§ **EXERCISE PROMPT**:
Copy every line of the data below word for word, omitting the pictures.

[Entries on where items appear]
- - -
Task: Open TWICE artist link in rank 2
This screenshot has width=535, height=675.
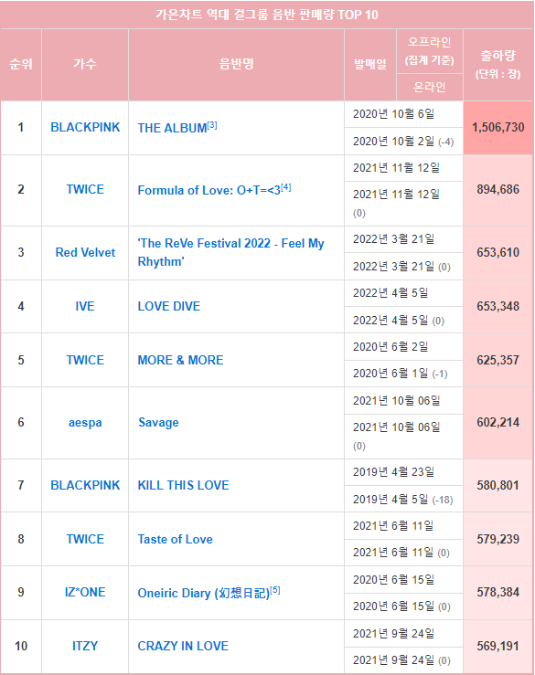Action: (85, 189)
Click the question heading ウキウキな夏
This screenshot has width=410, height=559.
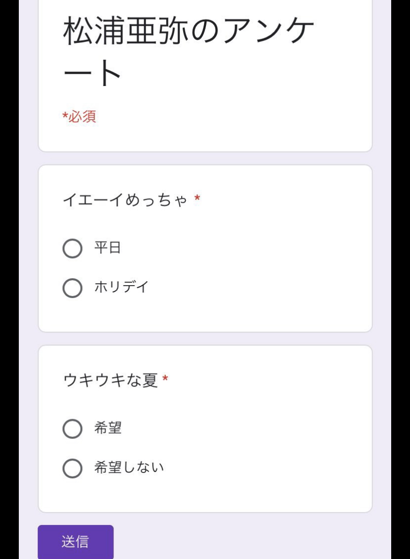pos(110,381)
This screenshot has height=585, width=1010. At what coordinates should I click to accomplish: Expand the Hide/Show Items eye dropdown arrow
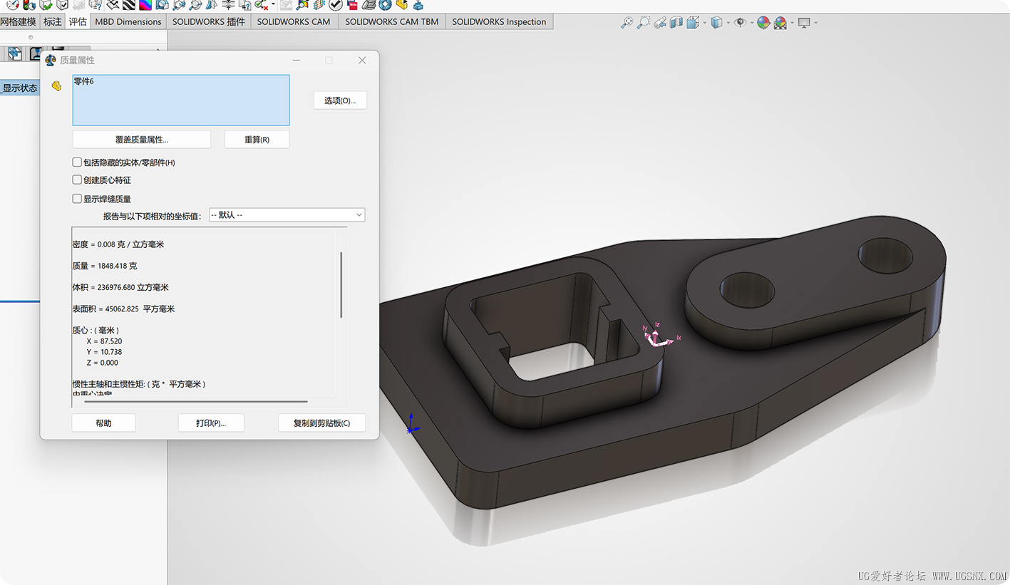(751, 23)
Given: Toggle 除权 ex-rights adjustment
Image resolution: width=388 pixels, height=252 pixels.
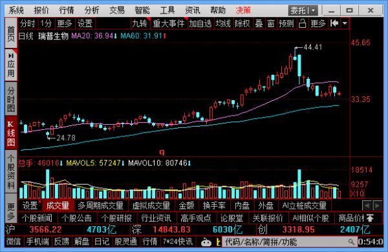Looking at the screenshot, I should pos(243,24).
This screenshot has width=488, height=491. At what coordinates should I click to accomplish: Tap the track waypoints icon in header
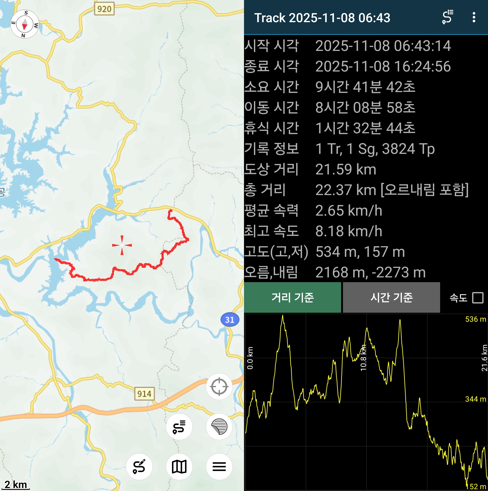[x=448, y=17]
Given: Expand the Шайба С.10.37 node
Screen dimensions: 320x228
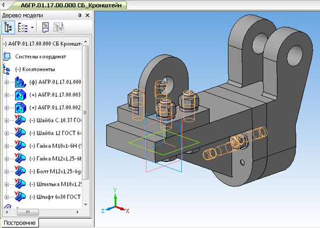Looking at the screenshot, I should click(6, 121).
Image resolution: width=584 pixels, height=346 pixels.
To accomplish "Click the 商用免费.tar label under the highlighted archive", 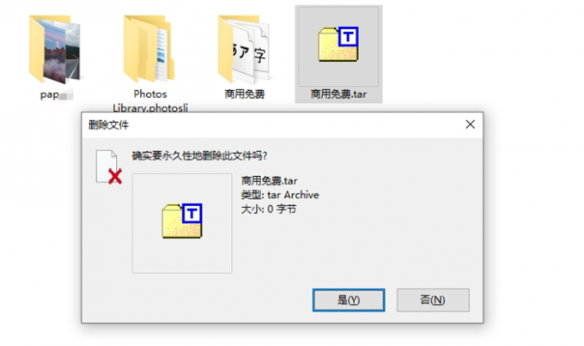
- - -
§ **FINISHED TASK**:
Task: Open TWICE artist link in rank 2
This screenshot has width=535, height=675.
Action: (85, 189)
Click the question heading ウキウキな夏
This screenshot has width=410, height=559.
pos(110,381)
This screenshot has height=585, width=1010. At what coordinates should I click to accomplish: Expand the Hide/Show Items eye dropdown arrow
(751, 23)
Given: Toggle 除权 ex-rights adjustment
Image resolution: width=388 pixels, height=252 pixels.
Looking at the screenshot, I should pos(243,24).
This screenshot has width=488, height=491. At what coordinates should I click to accomplish: Tap the track waypoints icon in header
[x=448, y=17]
Given: Expand the Шайба С.10.37 node
Screen dimensions: 320x228
Looking at the screenshot, I should click(6, 121).
Image resolution: width=584 pixels, height=346 pixels.
To accomplish "Click the 商用免费.tar label under the highlighted archive", 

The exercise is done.